MovieChat Forums > The Killers (1964) Discussion > Poll thread: which movie do you prefer, ...

Poll thread: which movie do you prefer, 1946 or 1964?


My vote: about even. While they have many differences, I can't say that I prefer one over the other.

And for those who read the original Hemingway story, which version is closer to the original story?


I cried because I had no shoes until I met a man with no sole. ~ Ancient Disco Proverb

reply

1946 is definitely better. It's true noir (in b&w), tough and scary, with a neat twisty mystery, an excellent cast, great music and direction.

Don't get me wrong: 1964 is very good, and some of the plot changes are really interesting. But Lee Marvin is most of the show (though the cast here is good too), and the movie suffers from the cheap production values Universal put into it because it was intended to be a made-for-TV movie. (Obvious and familiar back-lot scenes, phony backgrounds, bland music and cinematography, even crummy credits -- a film clearly shot in a hurry, characteristic of TV movies, which are usually quickly and shoddily made.) It would have been much sharper and of better technical quality if it had started out to be a theatrical film in the first place.

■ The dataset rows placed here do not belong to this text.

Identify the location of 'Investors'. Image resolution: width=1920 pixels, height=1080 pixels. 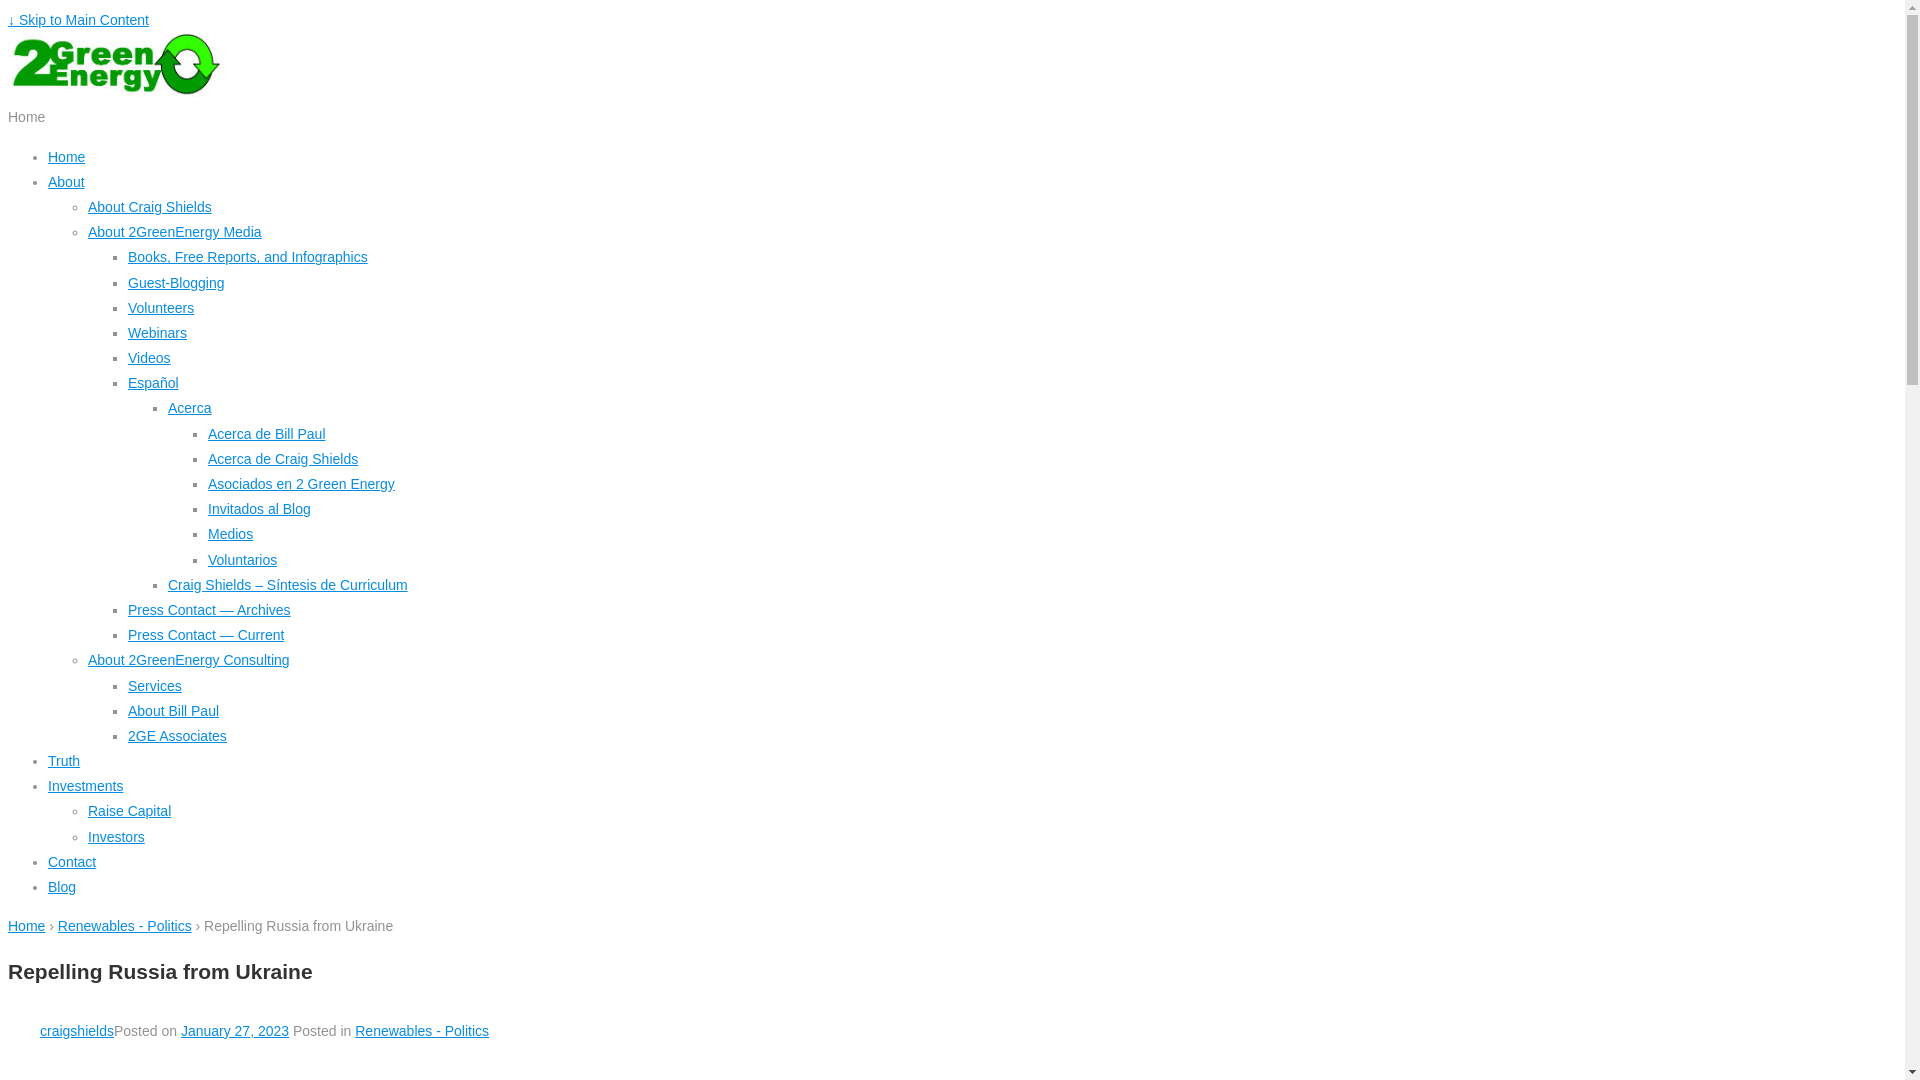
(115, 837).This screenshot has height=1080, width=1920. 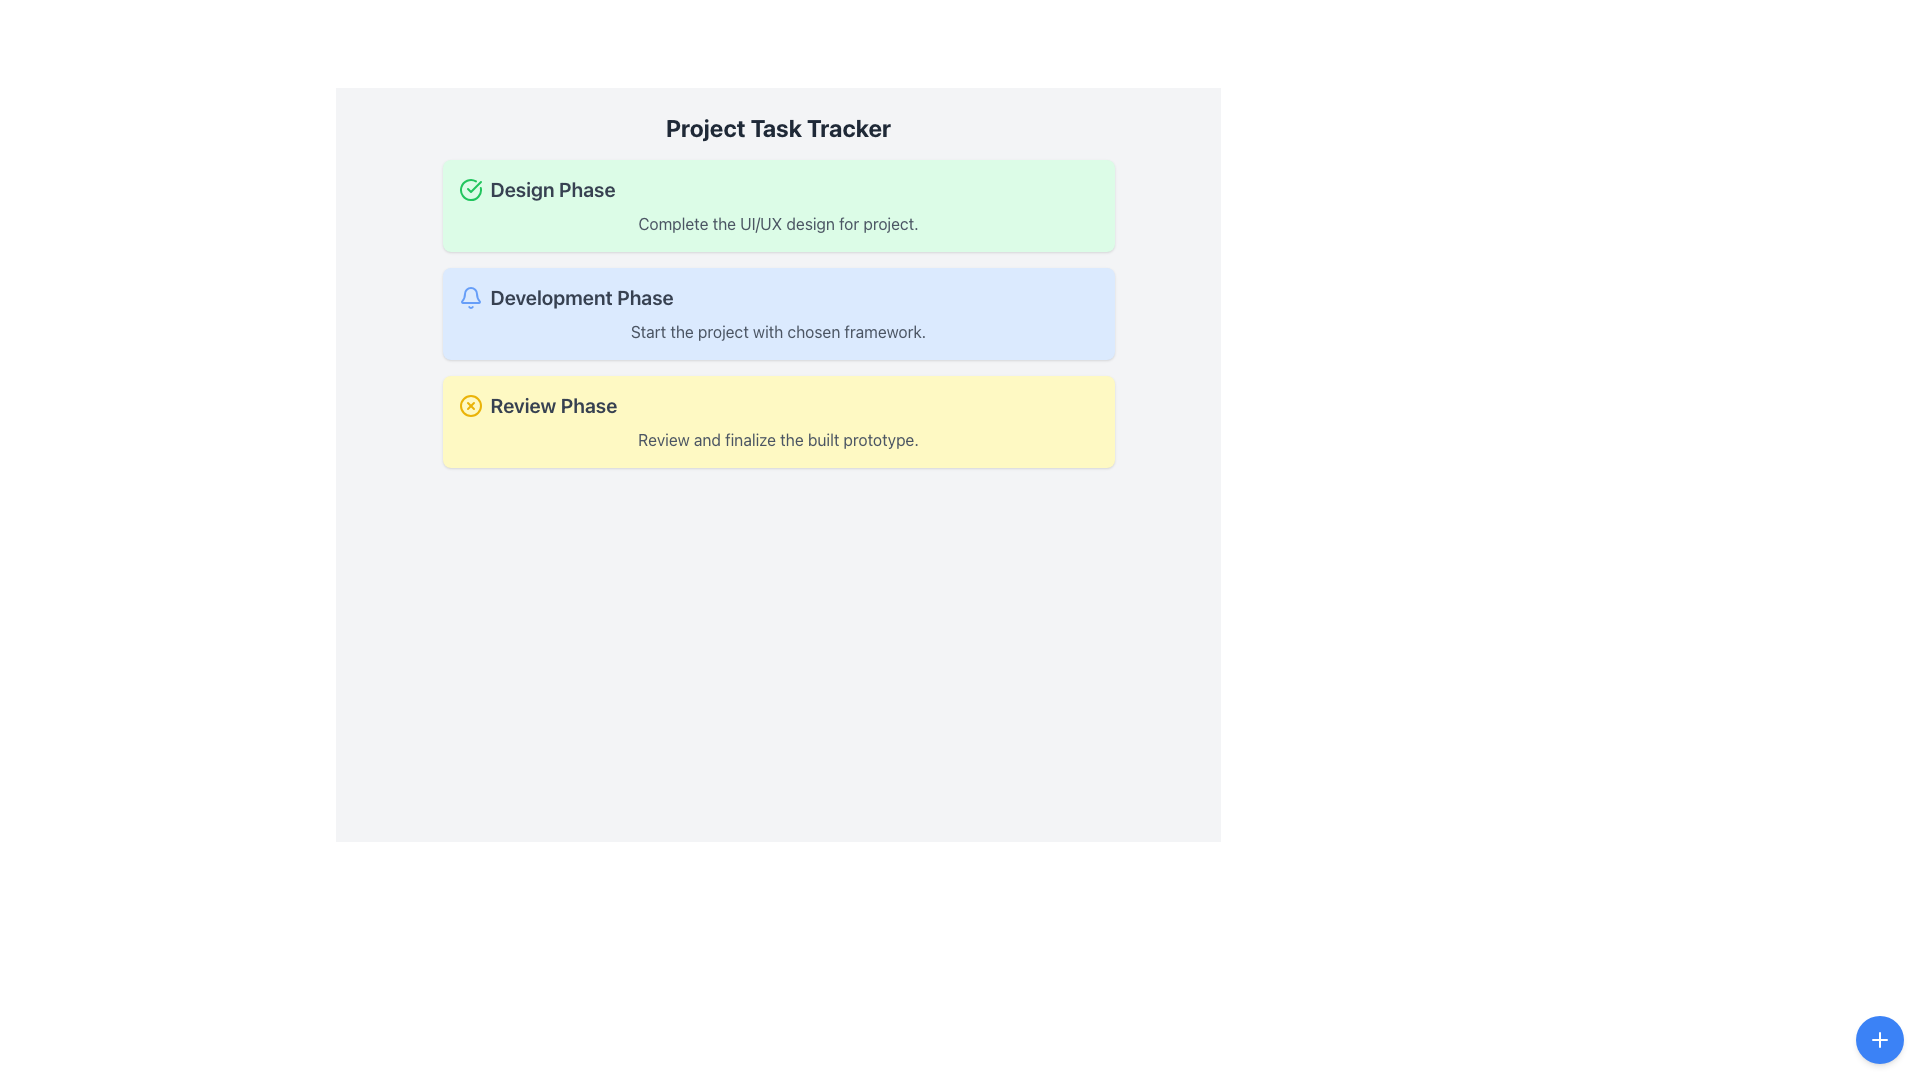 What do you see at coordinates (777, 313) in the screenshot?
I see `the 'Development Phase' informational card in the task tracker, which is the second card in a vertical list of three cards` at bounding box center [777, 313].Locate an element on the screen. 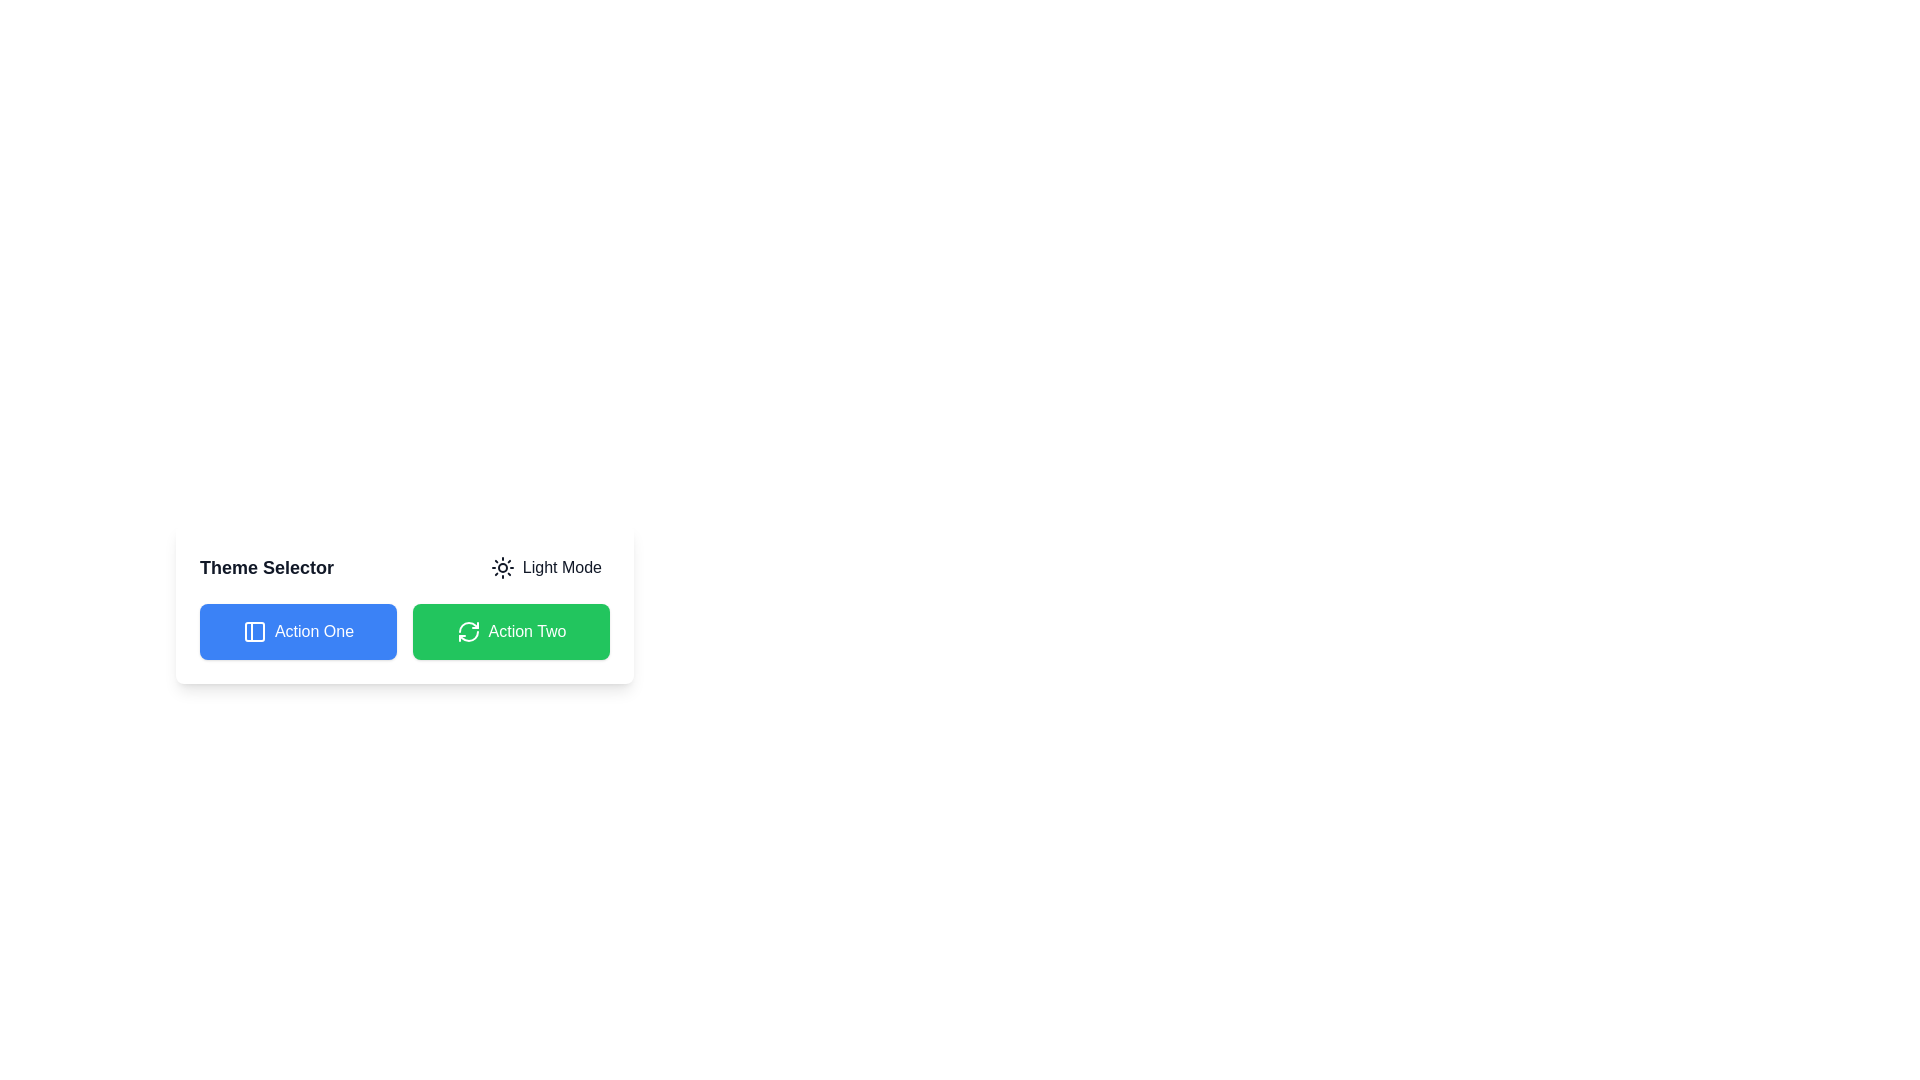  the button labeled 'Action One' by clicking on the icon situated within it to trigger its associated action is located at coordinates (253, 632).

I've never read the Hemingway short story, but from what I've read about it, 1946 sounds closer. But his story apparently ended with the killing; as I understand it, the plot used in both films (investigating why the victim didn't run) is absent from the original story.

reply

Sorry, but in my opinion, no contest..'46 by a mile.

Much more mood, atmosphere, tension...

But then I'm usually dated in my films..

few visible scars

reply

Remake is still entertaining.

"It's the system, Lara. People will be different after the Revolution."

reply

They're just so different. The 1946 one is obviously the most artful. But the 1964 version is a must-see kind of thing, with quite a cast -- although clearly shot for TV.

When they realized they were going to release the 1964 version to theaters, they should have spiffed up a couple of things, like that bloodless shooting of Cassavetes.

--
LBJ's mistress on JFK:
https://www.youtube.com/watch?v=WcXeutDmuRA


reply

...because the short story is about two guys that show up at Henry's diner looking for the Swede. They tie up Nick Adams and the cook and wait around for the Swede to come in. George, the counter clerk, deceives customers who come by, keeping the diner empty until the two guys with guns lose patience and leave. Nick Adams runs to warn the Swede who is sick in bed at a hearby boarding house, but the Swede doesn't care anymore. He says he's tired of running. Nick Adams goes back to George and wonders what kind of a man is so messed up that he won't run to save his life. The End.

reply

Even when I accept the fact that Siegel was trying to distance himself from the 1946 original as much as possible (he did not want to use any of the Hemingway material and was not happy the Hemingway title was ultimately restored to it), the chief problem for me with the 64 version is that it just seems too bloated because its TV production values are too evident. The entire flashback sequence involving how Johnny meets Angie Dickinson goes on way too long IMO and I think this version would have been better served had it simply been done as a one hour program on an anthology series (which also would have allowed for more focus on Marvin and Gulager). You could have dispensed with Claude Akins entirely and had Norman Fell be the first person they tracked down and gotten the back-story necessary right there.

reply

1946 version. Really, they are 2 totally different movies. And the title should not have been used for this one as Siegel and other Hollywood people have said. The studio just wanted in on the notoriety of the 1946 film. The 1964 film had nearly nothing to do with Hemingway's story and the only thing it did have was in a totally different scenario, and different names.

reply

I think the difference comes mostly down to production values.
Particularly the photography. 1946 has a string of striking and memorable images.
1964 is about as bland as a TV movie gets. The flashbacks also drag in the remake and it has some of the worst rear projection I've ever seen.

reply

Oh brother. This was made at Universal and it was supposed to be the first made for TV movie. It shows, big time. Every single actor in this film is wooden, Reagan approaching petrified wood. This was like the amateur hour. The sets and lighting were garish and shoddy. The rear projection scenes laughable. Marvin filmed several scenes drunk, but who would notice in a turkey like this.
The 46 version was class all the way and followed the Hemingway story. This film purposely avoided it.
Actually, Lee Matvin had some decent scenes-after all , he was the M-Squad guy. But that's my only concession.